There are awards enough in the Philippines for artistic endeavor, capped by the National Artist Award, which the Supreme Court found the good sense to rescue from pit of political patronage. Elsewhere there are the FAMAS, the Palancas, the Thirteen Artists, and any number of music-industry awards. What distinguishes the UPAPS is its recognition of artists who also teach, or teachers who also manage to produce good art despite the well-known rigors of teaching and that other great devourer of time and energy, administration.

This is particularly important in an institution like UP, which—not unlike many other Philippine universities today, for understandable reasons—seems to have reoriented itself toward more support for science, technology, and engineering. (One thing most people don’t realize is that, based on enrolment figures alone, UP Diliman is really basically an engineering school; those of us in a small minority in the humanities and the law just happen to be noisier than the typical engineer.)

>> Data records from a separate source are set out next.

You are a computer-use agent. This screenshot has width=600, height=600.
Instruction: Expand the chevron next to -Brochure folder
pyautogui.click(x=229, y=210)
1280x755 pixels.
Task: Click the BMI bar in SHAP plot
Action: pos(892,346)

I was told that the UP science complex—an impressive array of colleges and institutes geared toward establishing UP as a force to be reckoned with in regional S&T—has so far received some P3.5 billion in various forms of support and investments, chiefly from the government. Under President Alfredo E. Pascual, UP has asked Malacañang for a small fraction of that for what we might call cultural infrastructure—studios, laboratories, theaters, exhibition spaces, and equipment that our students and their teachers need to produce significant new work; so far I’ve yet to hear of a firm commitment for even this sliver of support given to S&T. (For the record, we shouldn’t be competing with S&T, but alongside S&T for our share of the national budget.)

Never mind, for now, our standing recommendation for the creation of a Cabinet-level Department of Culture to oversee national cultural policy and arts promotion. Never mind that we hardly ever hear about arts and culture in the SONA, very likely because our high officials still see culture as entertainment, as an intermission number without any material contributions to make to the national good.

Last week, where someone could do something about the lot of the Filipino artist, they did, and on behalf of the UPAPS awardees, I’d like to thank President Pascual and his administration for this initiative, and can only hope that it is picked up by other visionary academic leaders elsewhere.

Herewith, the list of UPAPS awardees—including, immodestly, yours truly (who had to publish five books in three years to make the grade!):

MUSIC and DANCE: Maria Christine M. Muyco, La Verne C. de la Peña, Jonas Baes, Josefino J. Toledo; ARCHITECTURE: Gerard Rey A. Lico, Danilo A. Silvestre; FILM: Grace J. Alfonso, Sari Raissa L. Dalena; FINE ARTS: Patrick D. Flores, Jason B. Banal, Leonilo O. Doloricon, Ruben Fortunato M. De Jesus, Ma. Eileen L. Ramirez, Reuben R. Cañete; LITERARY WORKS: Jose Y. Dalisay Jr., Ricardo M. de Ungria, Eugene Y. Evasco, Jose Neil Carmelo C. Garcia, Roland B. Tolentino, Rosario T. Yu, Layeta P. Bucoy, Victor Emmanuel Carmelo D. Nadera Jr.; RADIO, TELEVISION and RELATED MEDIA: Fernando A. Austria, Jr., Danilo A. Arao; SCHOLARLY WORK: Priscelina P. Legasto; and THEATRE: Josefina F. Estrella, Dexter M. Santos, Alexander C. Cortez.